Your output should be exactly the lines from the one containing "Click the Options... header label" through the final line of the following data, please, with no pictures.

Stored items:
*** Begin section ***

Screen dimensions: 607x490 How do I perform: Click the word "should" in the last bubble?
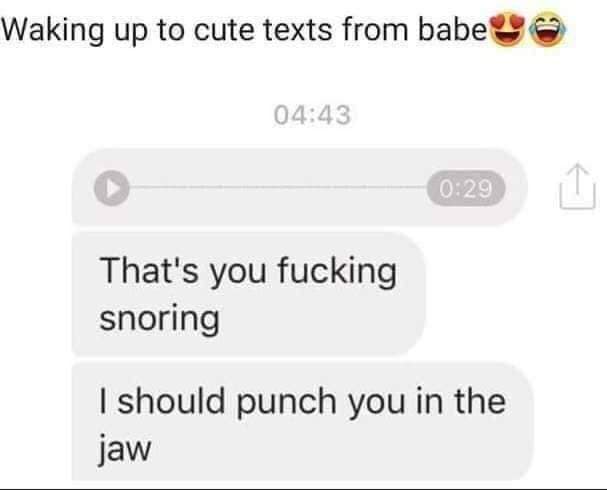(x=171, y=401)
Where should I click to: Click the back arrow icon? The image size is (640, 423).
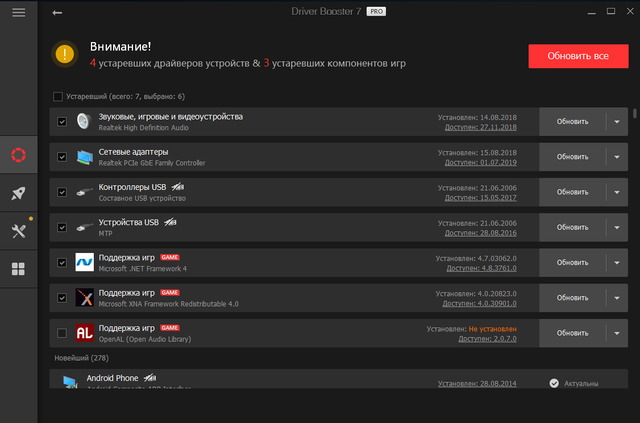57,13
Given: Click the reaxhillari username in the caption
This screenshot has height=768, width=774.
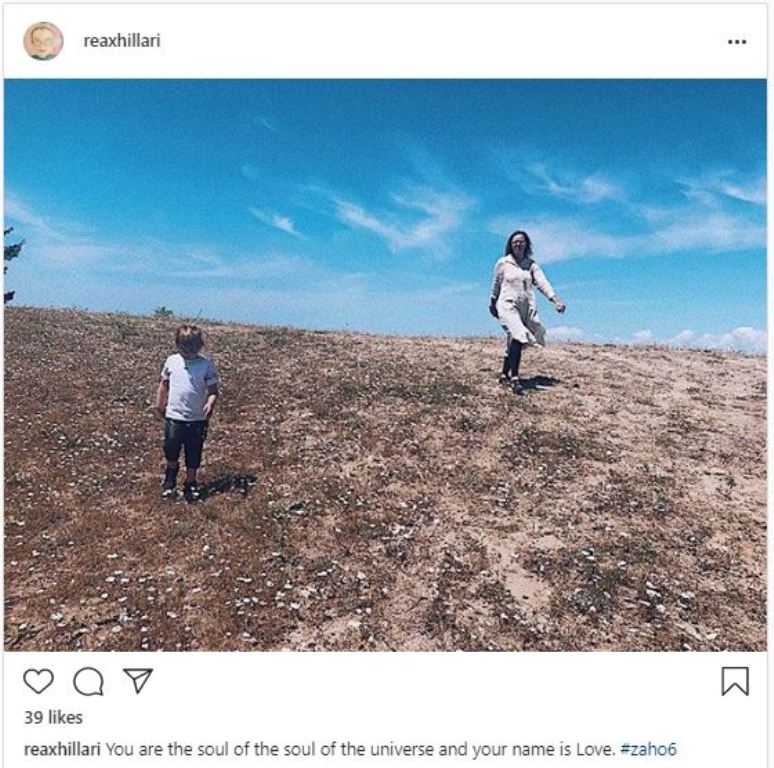Looking at the screenshot, I should (x=62, y=749).

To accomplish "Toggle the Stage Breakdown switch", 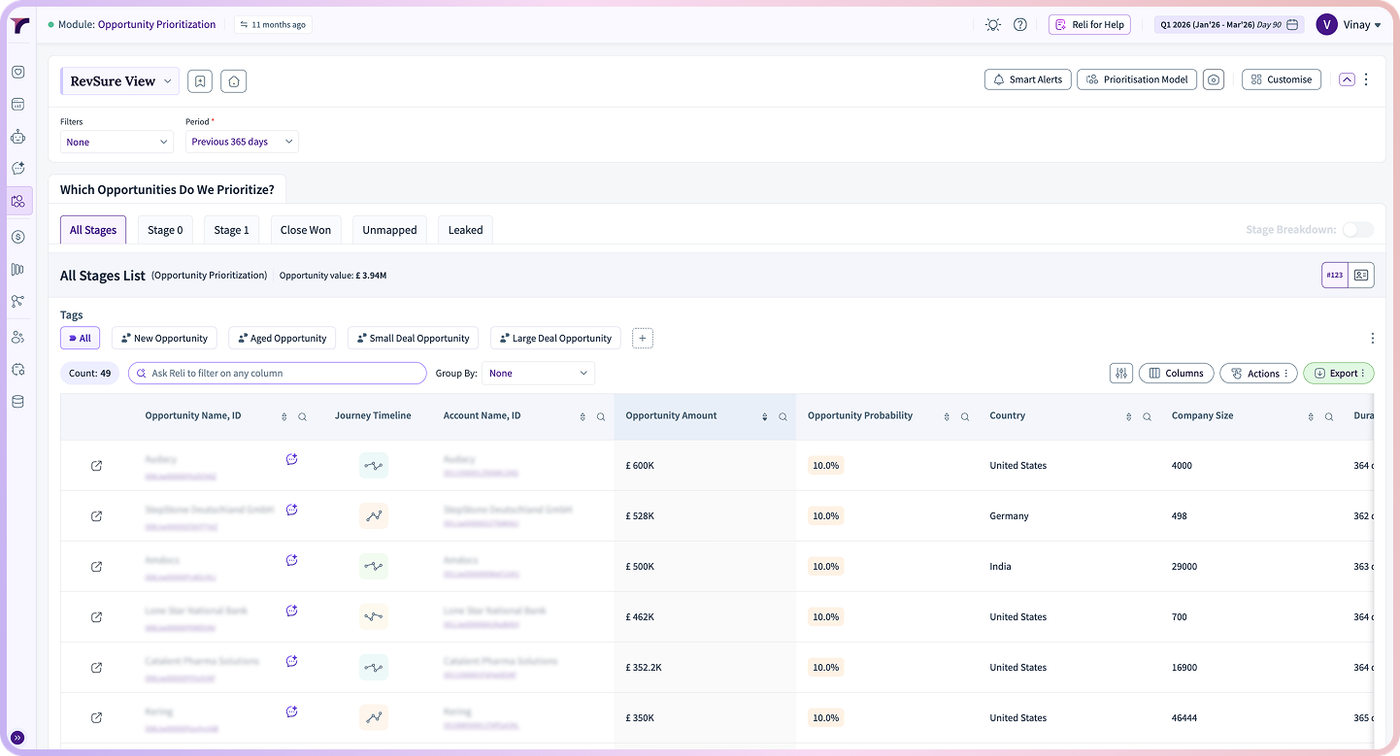I will (1357, 230).
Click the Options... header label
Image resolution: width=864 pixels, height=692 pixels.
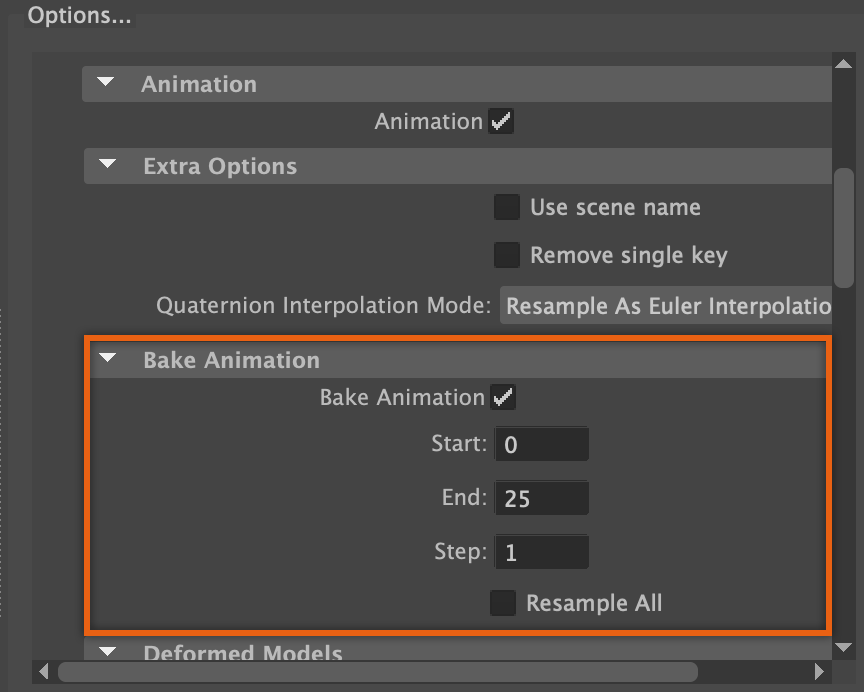point(79,16)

*** End section ***

### Written answer
Click the Options... header label
Image resolution: width=864 pixels, height=692 pixels.
point(79,16)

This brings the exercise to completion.